§ **What this task involves**
Restate word for word only the lines running from the one with "Show info for teacher ali" to the end of the data, both ends included. Omit any pictures.

┌────────

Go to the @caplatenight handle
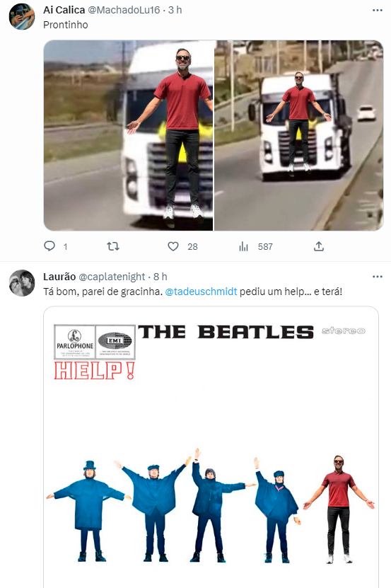 112,277
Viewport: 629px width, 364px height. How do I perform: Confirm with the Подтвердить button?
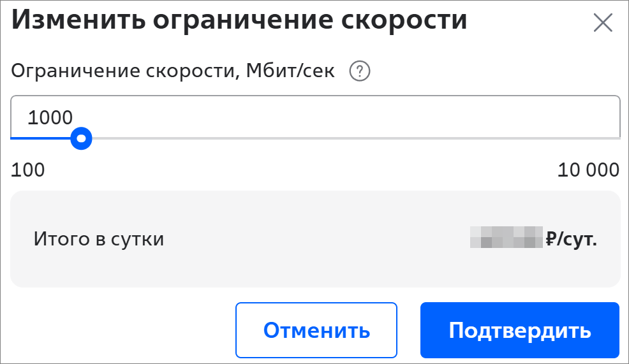[519, 330]
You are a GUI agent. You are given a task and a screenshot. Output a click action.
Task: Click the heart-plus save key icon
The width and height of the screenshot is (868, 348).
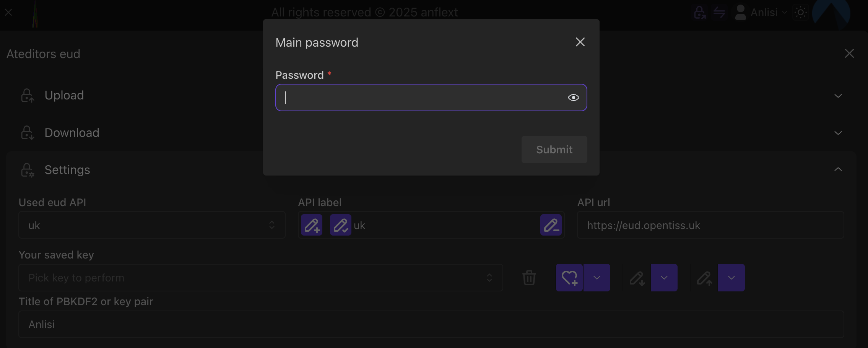click(x=569, y=278)
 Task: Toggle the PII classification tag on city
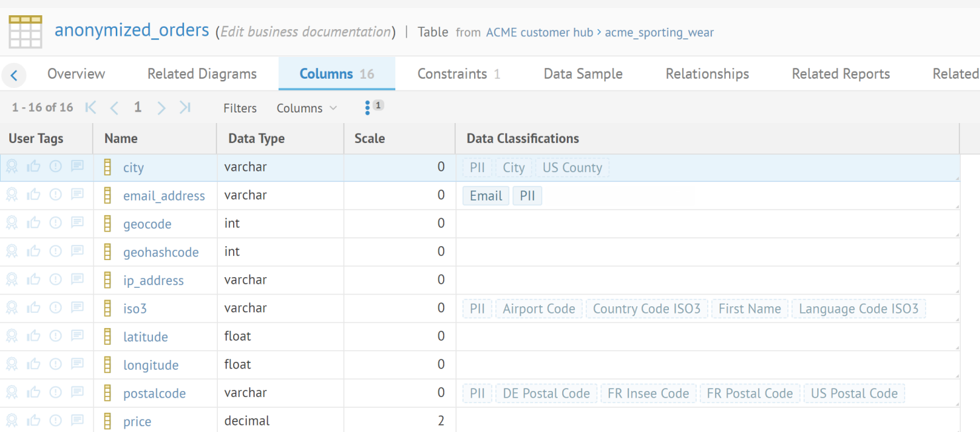[x=477, y=167]
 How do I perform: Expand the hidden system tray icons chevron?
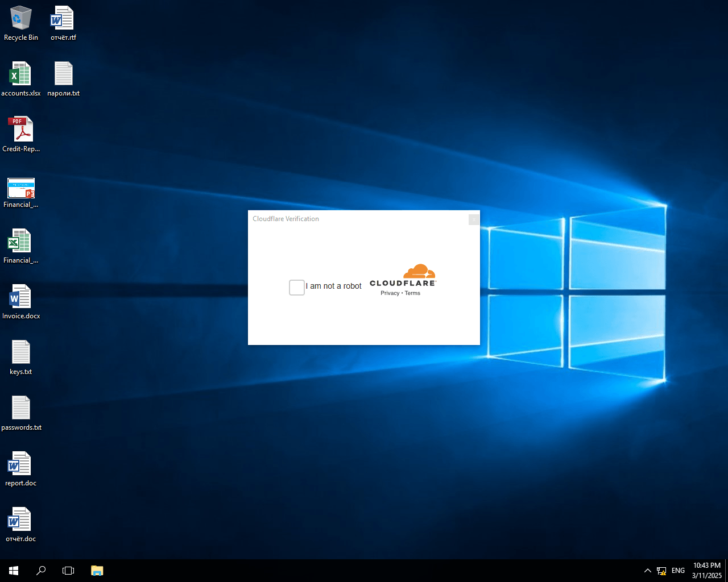click(x=647, y=571)

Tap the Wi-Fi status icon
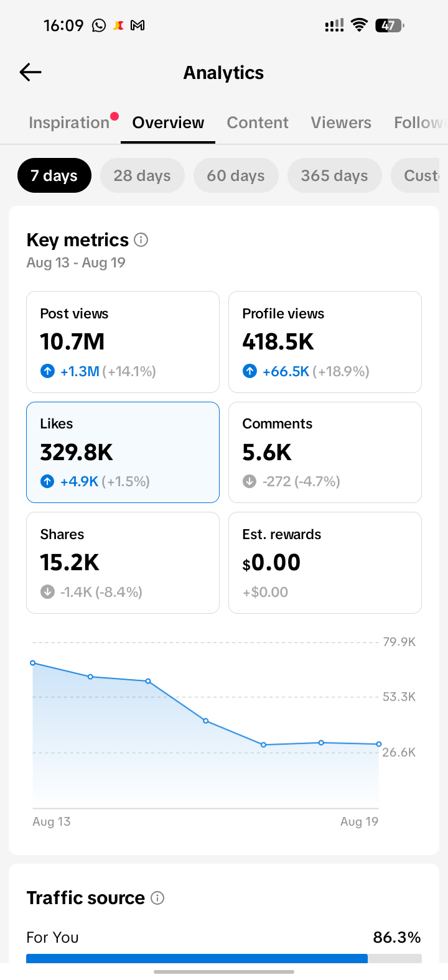tap(359, 25)
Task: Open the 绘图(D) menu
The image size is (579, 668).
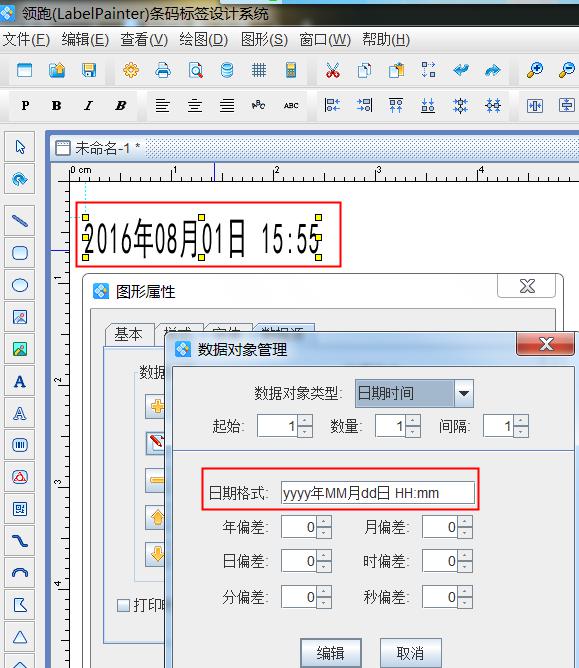Action: (x=204, y=40)
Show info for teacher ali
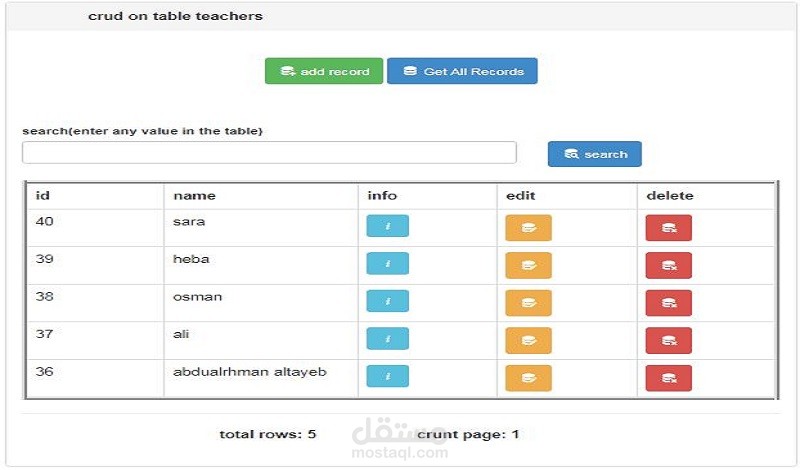This screenshot has width=800, height=470. (387, 338)
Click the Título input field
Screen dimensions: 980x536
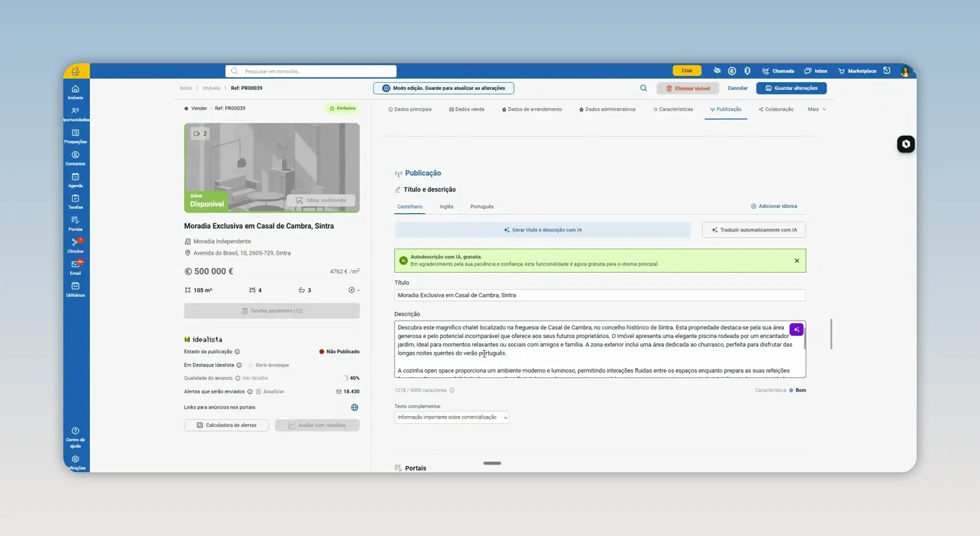pos(600,295)
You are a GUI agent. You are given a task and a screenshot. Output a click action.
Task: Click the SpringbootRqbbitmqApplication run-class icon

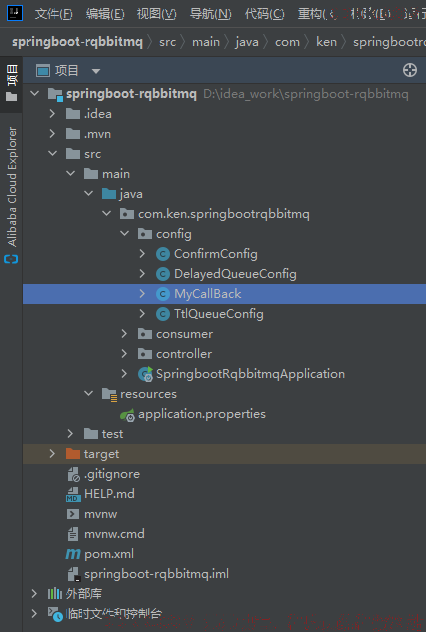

└────────

§ **Answer**
Show info for teacher ali
This screenshot has width=800, height=470. (387, 338)
Click the Título input field
Screen dimensions: 980x536
pos(600,295)
You are a GUI agent. You are given a task and a screenshot. Output a click action.
Task: Click the SpringbootRqbbitmqApplication run-class icon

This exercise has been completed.